Document extract:

>> Start

There are no allegations of a duty to take acknowledgments unless possibly by implication from the allegation that the defendant was a notary public; nor that the person purporting to acknowledge was not in fact the person who had signed the document purporting to be a release by Gorin; nor of any acts constituting due care other than looking at the discharge and the certificate of acknowledgment; nor of any facts showing loss to the plaintiff.

If we pass over these serious objections to the validity of the count, Warren Bank v. Parker, 8 Gray, 221, Carney v. Proctor, 237 Mass. 203, 206, there remains the fatal defect that it fails to set out any facts showing a relation between the defendant and the plaintiff out of which any duty toward the plaintiff on the part of the defendant arose. There was no contractual relation imposing a duty to use care. There was no- duty imposed by law, and so no liability in tort, Bergeron v. Forest, 233 Mass. 392, 399, unless we are to decide that our law imposes upon persons authorized to take acknowledgments a duty toward every one who later relies upon the accuracy of the certificate.

Whatever may be the law elsewhere under statutes and conditions differing from our own, we are unable to find justification for such a decision in the law of Massachusetts. Here, as was stated in O’Neil v. Webster, 150 Mass. 572, 573, “The only use of the certificate of acknowledgment of a deed by a grantor is to entitle it to be recorded.” This is borne out by the decisions in Pidge v. Tyler, 4 Mass. 541, Shaw v. Poor, 6 Pick. 86, Learned v. Riley, 14 Allen, 109, which state fully the history of our law and practice with regard to acknowledgments. Even the record, though prima facie evidence of execution of a deed, is not con-*111elusive. O’Neil v. Webster, supra. The proceedings before a magistrate or a court to secure acknowledgment from an unwilling or neglectful or absent grantor, in the event that a document requiring record is not acknowledged, are not to determine the validity of the document but merely to authorize it to be recorded. See Report of the Commissioners on the Revised Statutes (1834) c. 59, § 15. The duty imposed by law is only a duty to the register of deeds, or recording officer. Compare Houseman v. Girard Mutual Building & Loan Association, 81 Penn. St. 256. The duty is similar to that imposed on a sheriff in the execution of writs and processes, where it is held that his liability does not extend beyond the parties to the suit, although a person later relying upon the action may have been injured through a neglect by himself or his deputies. Harrington v. Ward, 9 Mass. 251. Compare Robertson v. Fleming, 4 Macq. H. of L. Cas. (Sc.) 167.

In the early case, Catlin v. Ware, 9 Mass. 218, it was held that acknowledgment by the husband alone was enough to secure record of a deed which' conveyed the wife’s dower, thus indicating that the purpose of the law was not to inform the world with regard to the validity of the instrument, but to entitle it to record. The absence of acknowledgment by the grantor did not deprive the instrument of binding force upon the world. It was the absence of record which had that effect. Invalidity of the acknowledgment destroyed the validity of the record; but neither acknowledgment nor record gives validity to an invalid instrument.

>> End

Collected data:
>> Start

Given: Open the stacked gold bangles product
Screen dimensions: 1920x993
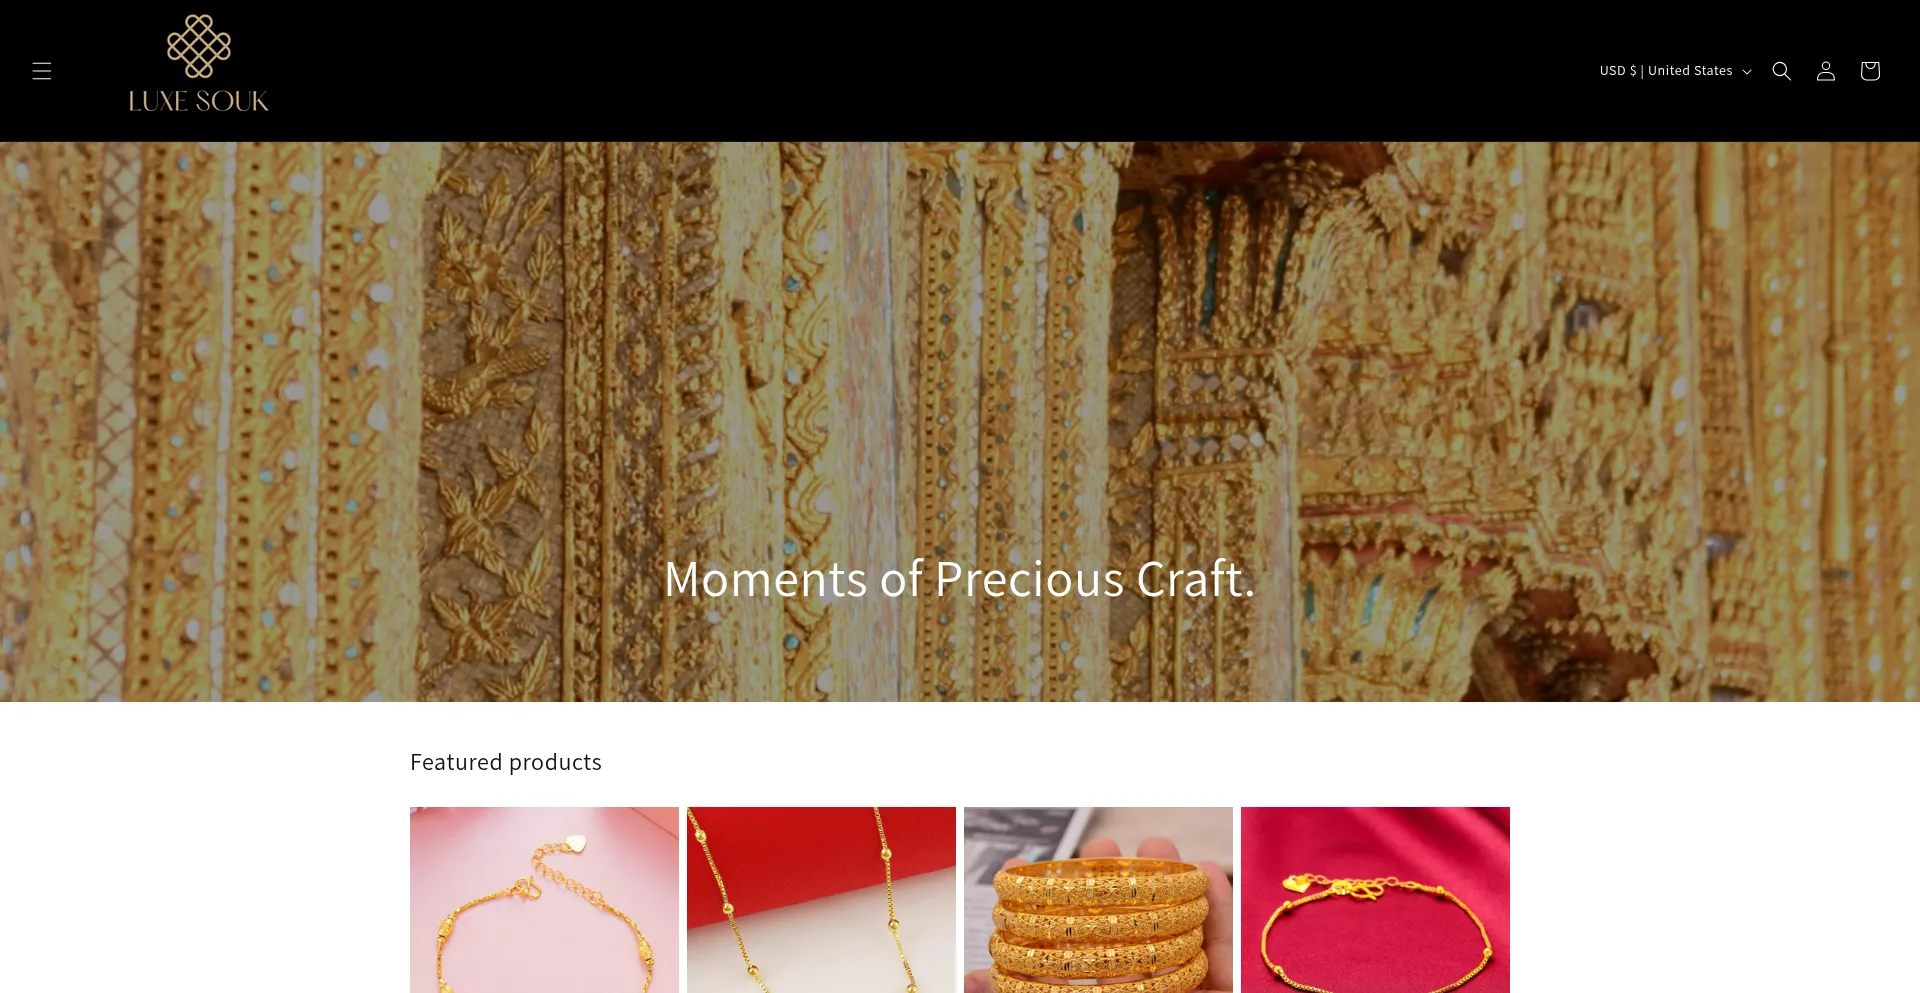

>> End

What to do:
a - In the court opinion on acknowledgments, what does O'Neil v. Webster give as the only use of the certificate of acknowledgment of a deed by a grantor?
b - Resume the court opinion on acknowledgments, starting right after its last sentence.

The answers:
a - The only use of that certificate is to entitle the deed to be recorded.

b -
Although since the last day of October, 1640, acknowledgments have been required by law, no statutory form was provided here until St. 1894, c. 253, enacted that either the forms then in use in the State might be used, or forms intended to be uniform with the laws of other States and therein set out. The common form then and since used in Massachusetts recites that X “personally appeared before me [the person taking the. acknowledgment] and acknowledged the foregoing instrument to be his free act and deed.” The statutory form recites after “personally ap*112peared,” "A B . . . to me known to be the person . . . described in and who executed the foregoing instrument, and acknowledged that he . . . executed the same as his . . . free act and deed.” There is an implication of duty-in the second form that is absent from the first; but, as the statute permits the use of either, it can not be said that the implication is controlling. A change in the law is ordinarily not to be made by implication. The declaration makes no allegation with regard to the form of certificate signed by the defendant.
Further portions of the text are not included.